__Goal of the exercise__. In your copy, each record should read exactly as it does below, and no pictures should be present.

Entries taken from a collection:
┄┄┄┄┄┄┄┄┄┄┄┄┄┄┄┄┄┄┄┄
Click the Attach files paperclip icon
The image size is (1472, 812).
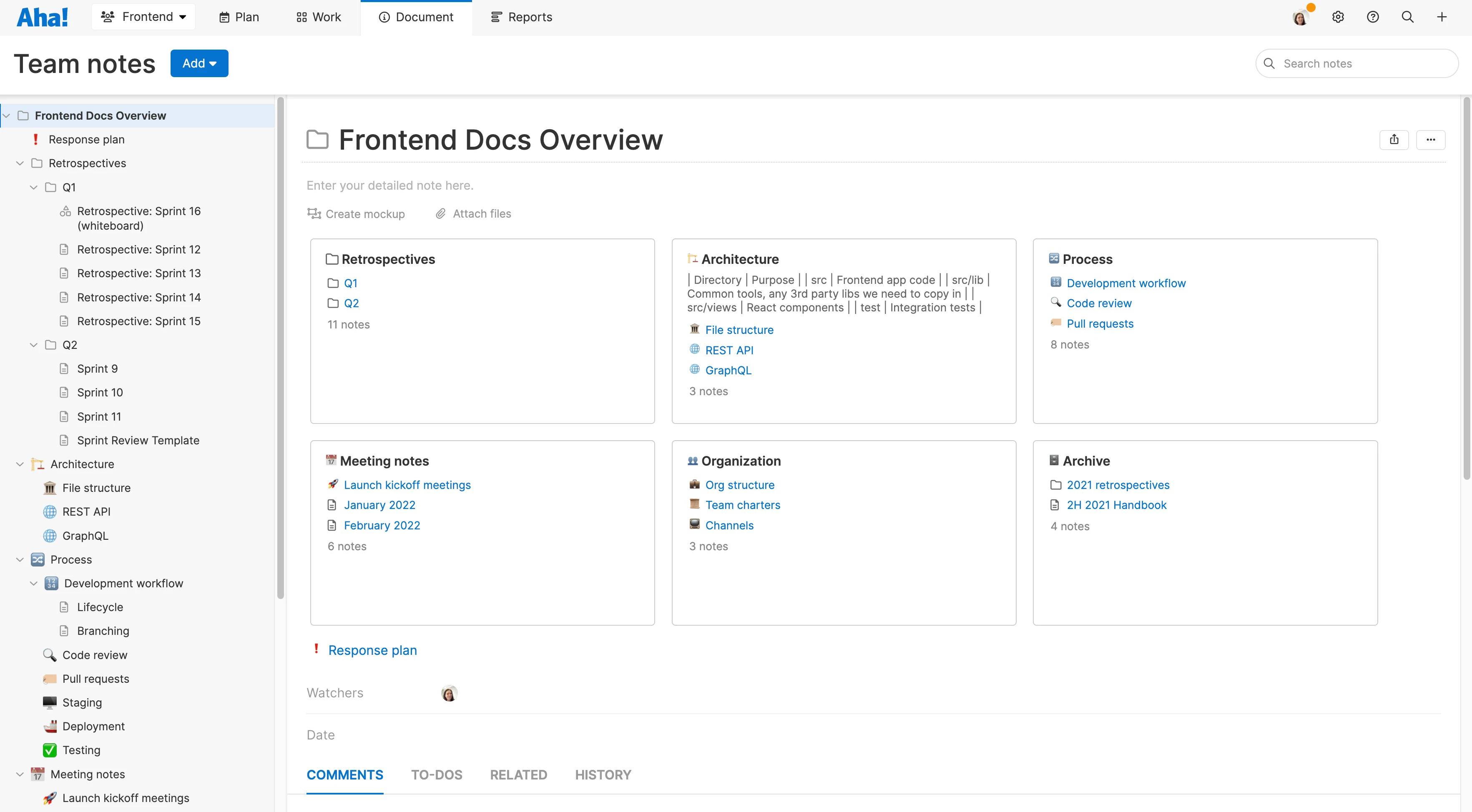point(440,213)
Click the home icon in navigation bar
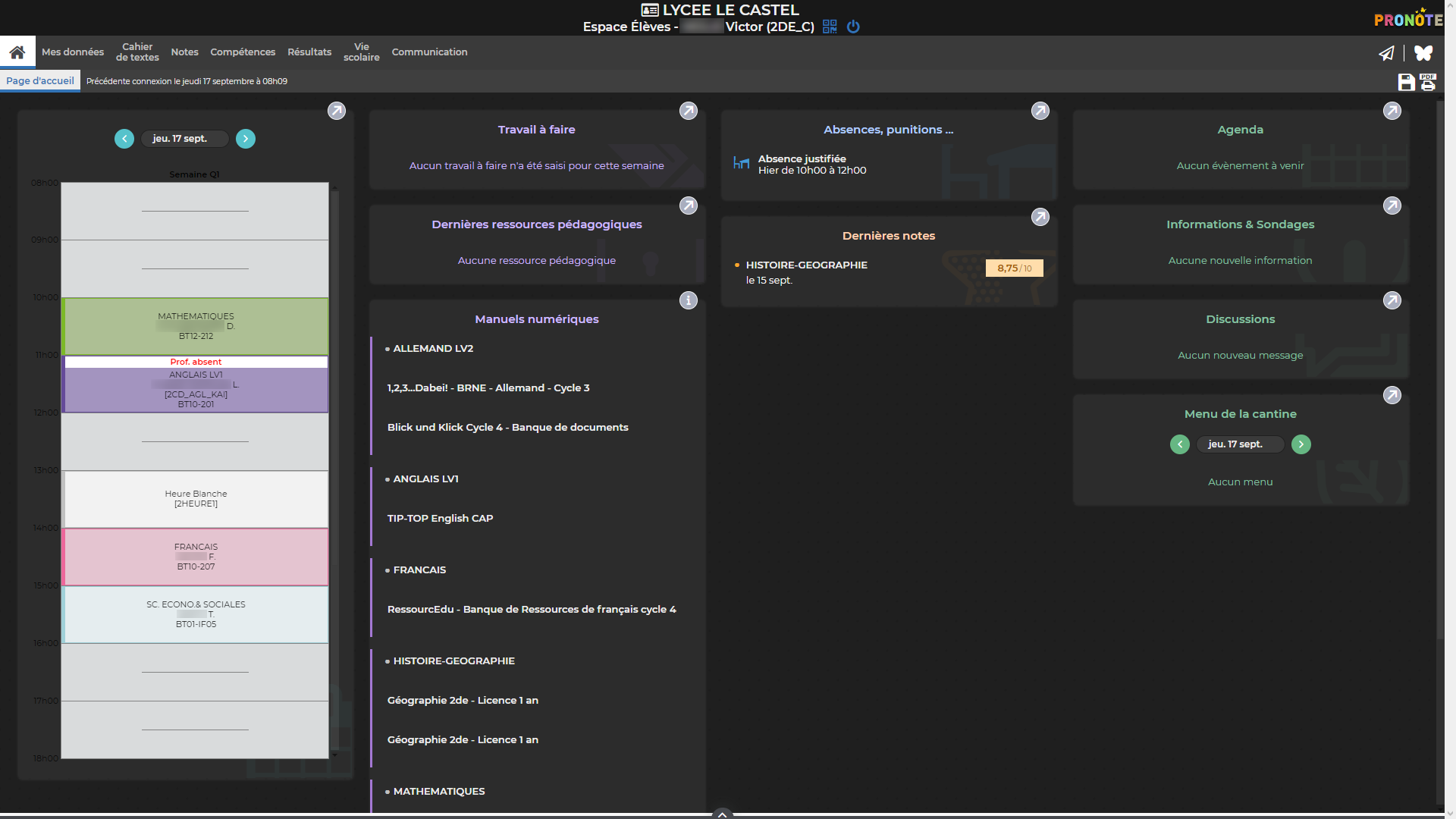The width and height of the screenshot is (1456, 819). (x=17, y=52)
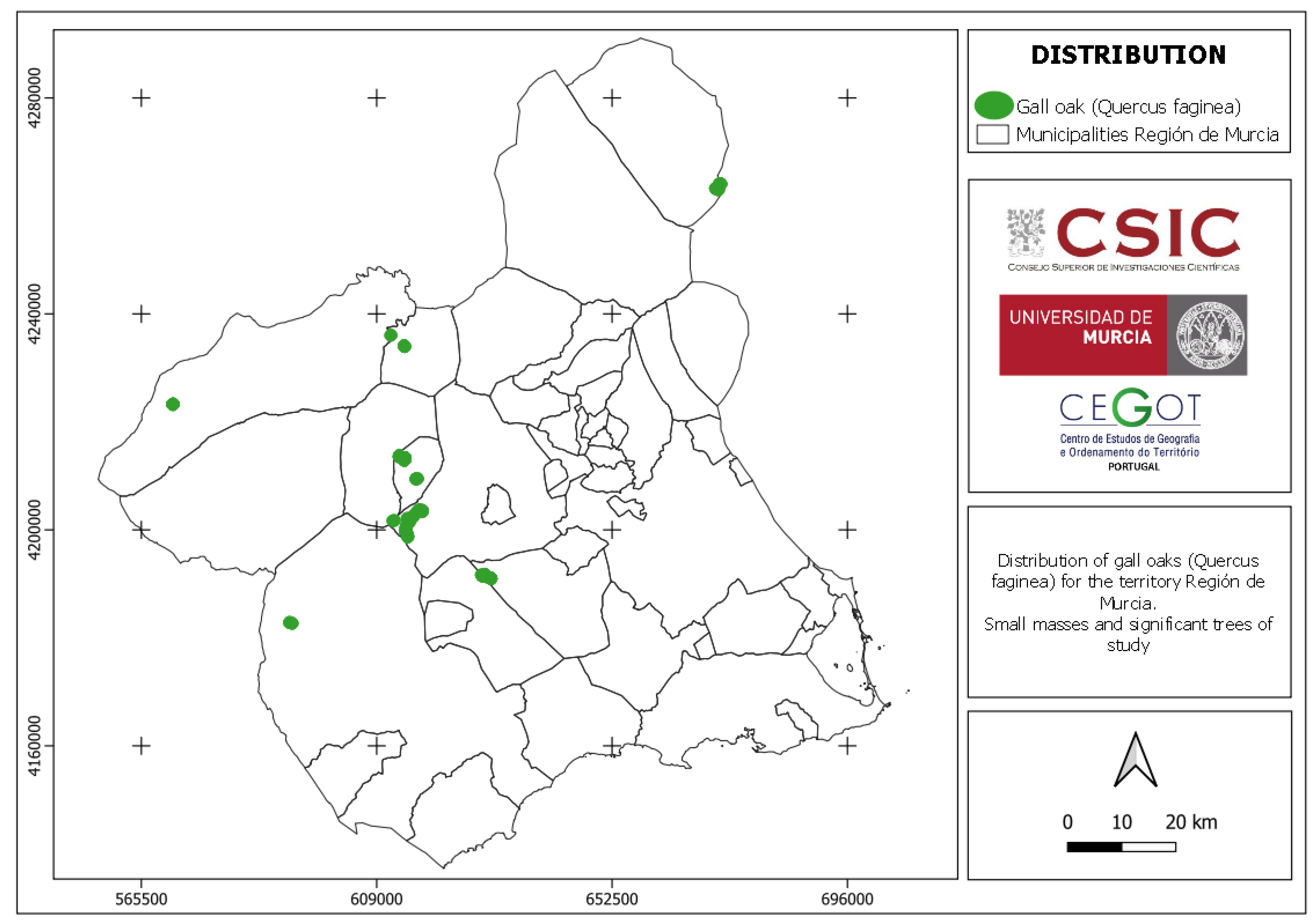Click the southwestern isolated gall oak marker
This screenshot has height=921, width=1316.
pyautogui.click(x=291, y=623)
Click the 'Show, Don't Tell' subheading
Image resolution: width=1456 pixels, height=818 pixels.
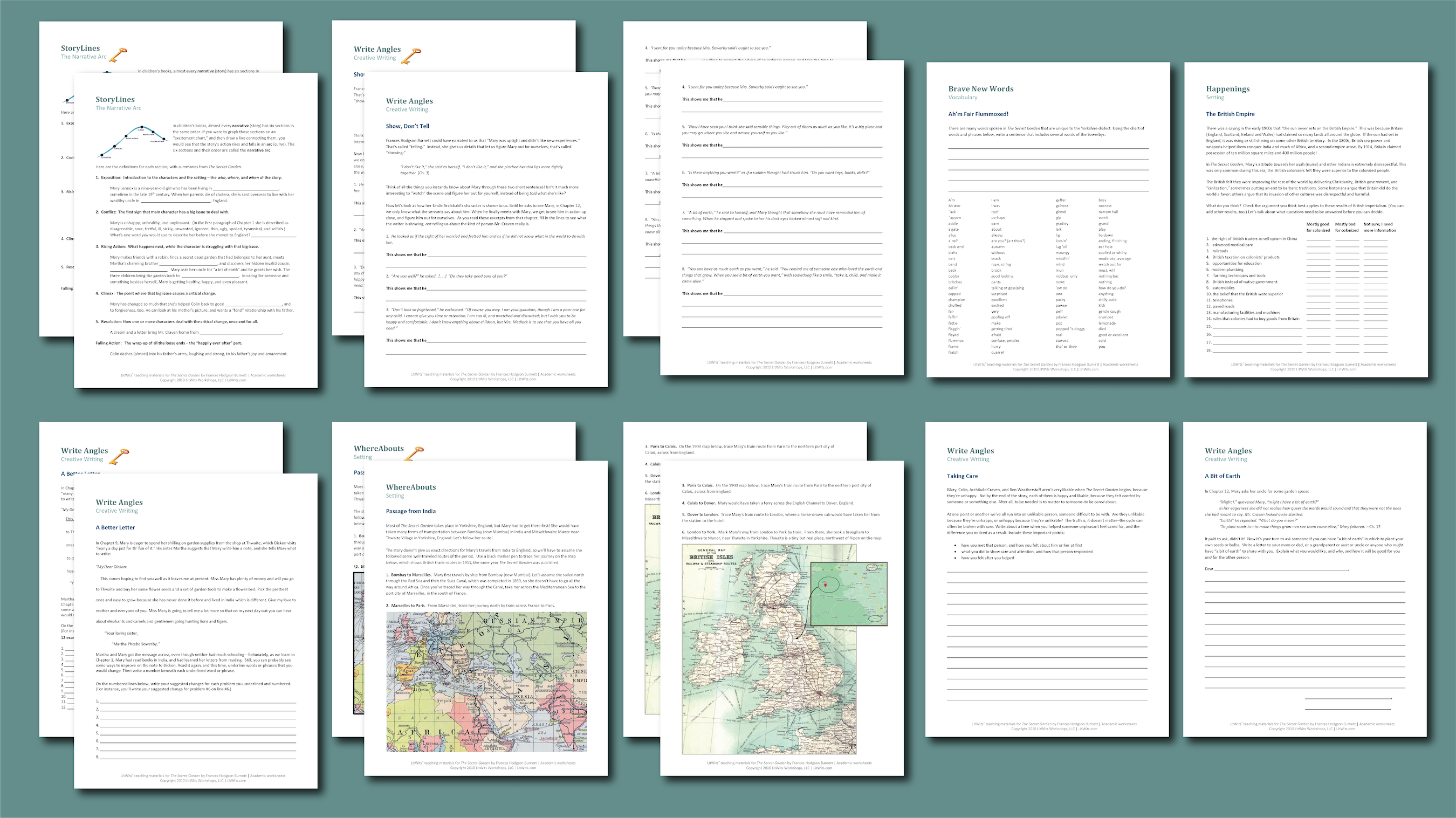pyautogui.click(x=407, y=126)
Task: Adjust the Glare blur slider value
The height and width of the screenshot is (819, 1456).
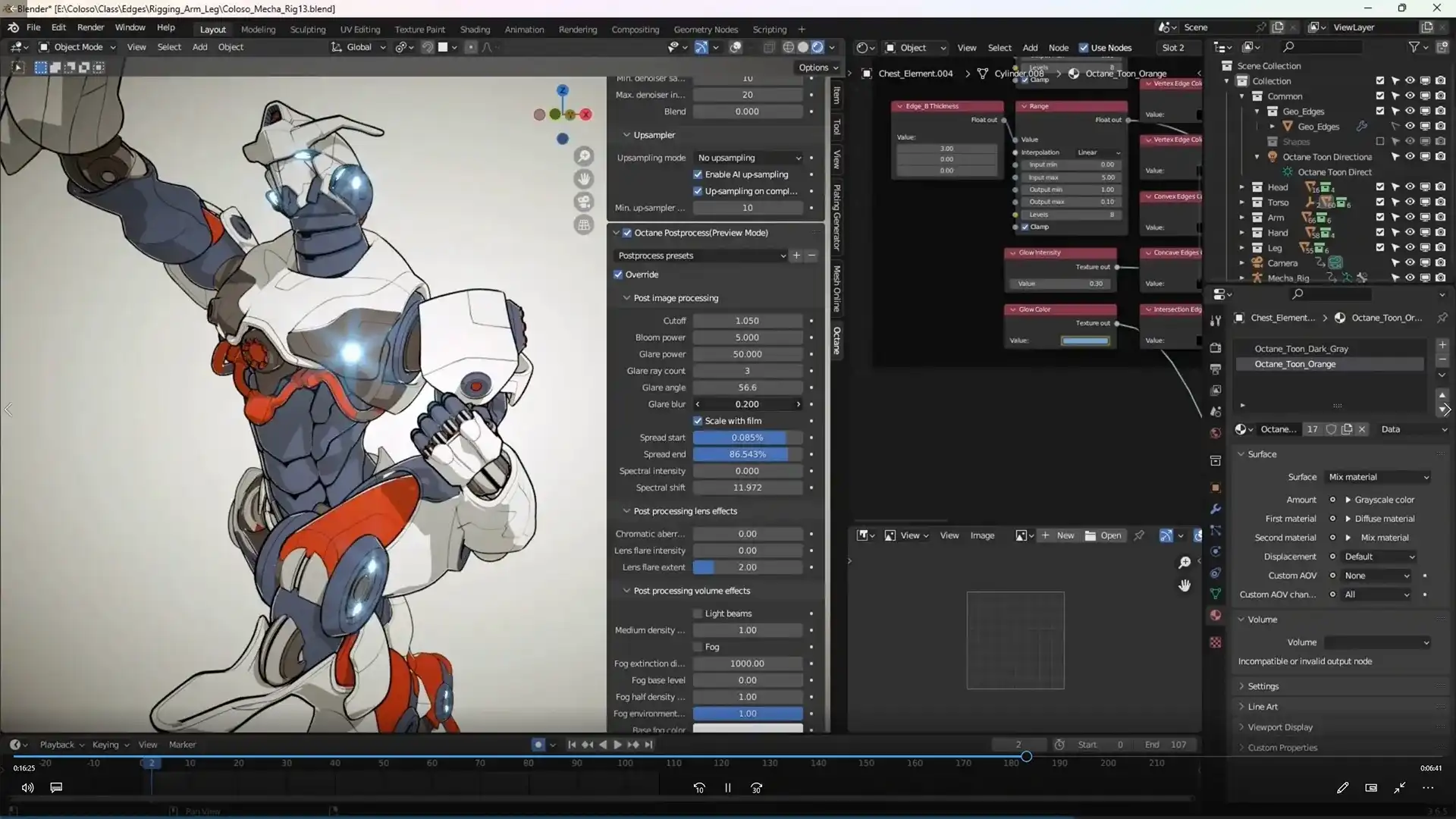Action: click(x=748, y=403)
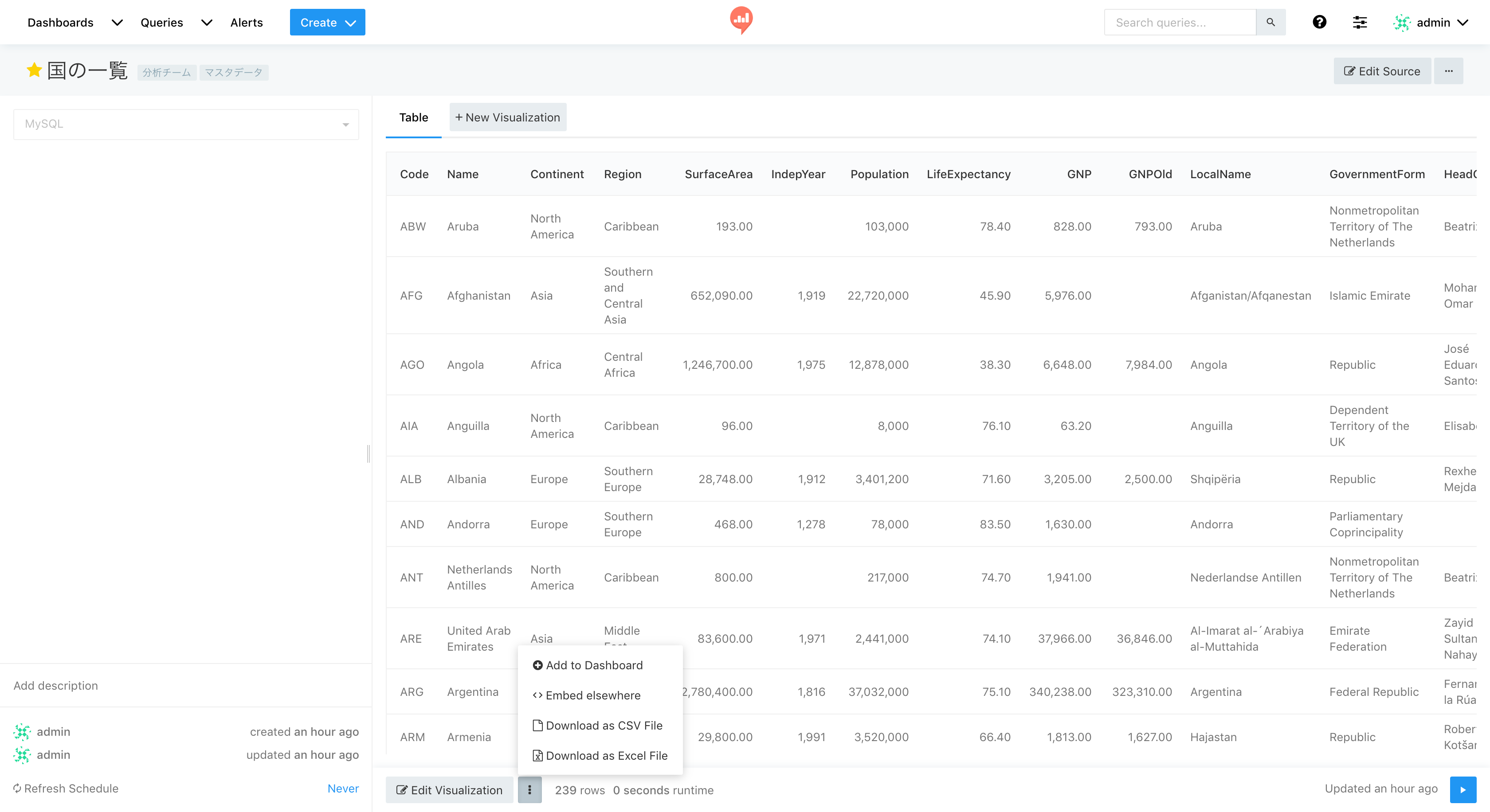Open the settings sliders icon
The height and width of the screenshot is (812, 1490).
pyautogui.click(x=1359, y=22)
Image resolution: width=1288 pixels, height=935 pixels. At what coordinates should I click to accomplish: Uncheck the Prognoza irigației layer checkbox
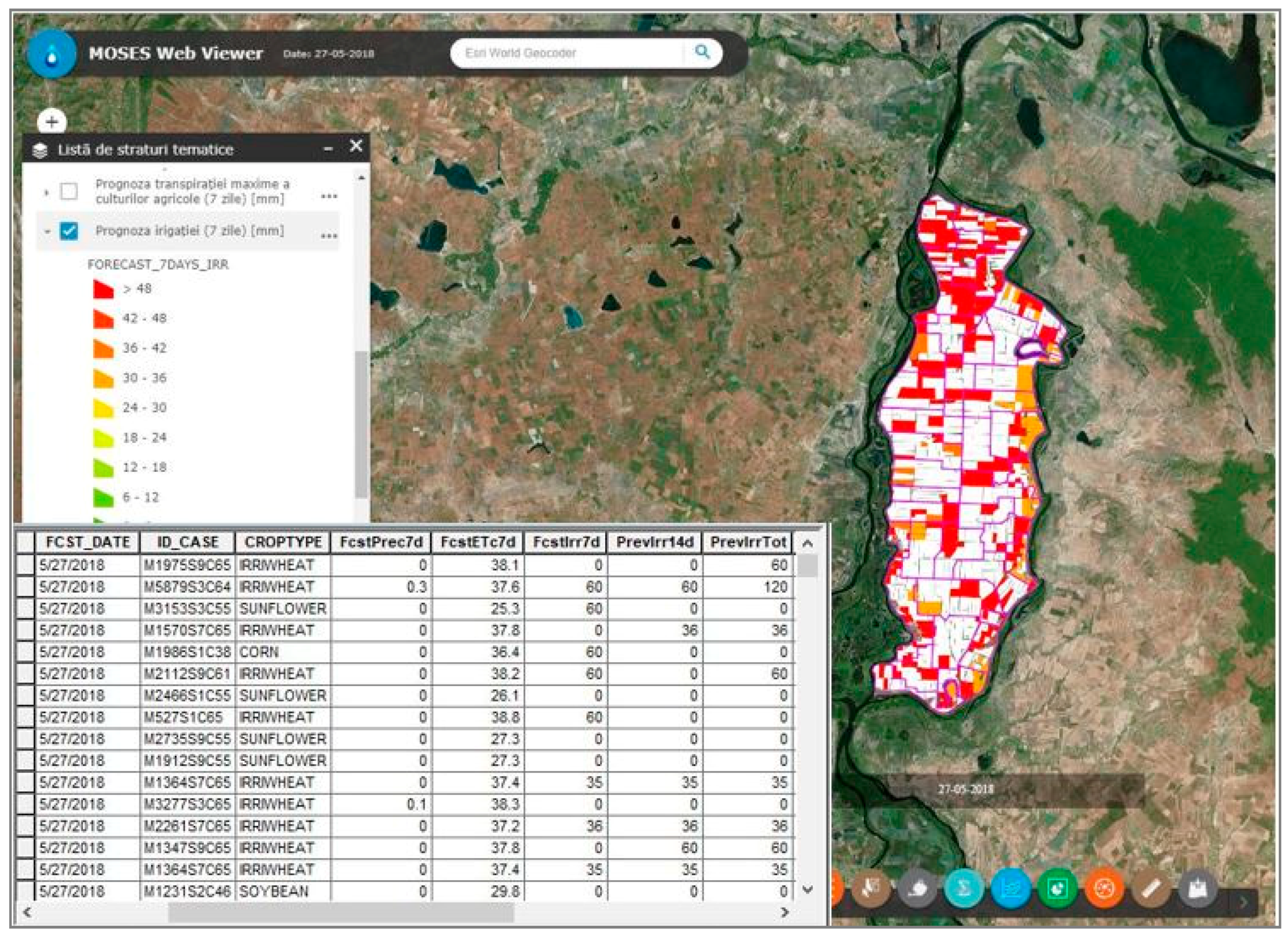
┄┄┄┄┄┄┄┄┄┄┄┄┄┄┄┄┄┄┄┄
__Final answer__.
Click the Attach files paperclip icon
The image size is (1472, 812).
point(440,213)
Click the home icon in navigation bar
The width and height of the screenshot is (1456, 819). (x=17, y=52)
Click the southwestern isolated gall oak marker
This screenshot has height=921, width=1316.
pyautogui.click(x=291, y=623)
Click the 'Show, Don't Tell' subheading
Image resolution: width=1456 pixels, height=818 pixels.
pyautogui.click(x=407, y=126)
Task: Adjust the Glare blur slider value
The height and width of the screenshot is (819, 1456).
Action: click(x=748, y=403)
Open the settings sliders icon
The height and width of the screenshot is (812, 1490).
pyautogui.click(x=1359, y=22)
Image resolution: width=1288 pixels, height=935 pixels. At what coordinates should I click to accomplish: Uncheck the Prognoza irigației layer checkbox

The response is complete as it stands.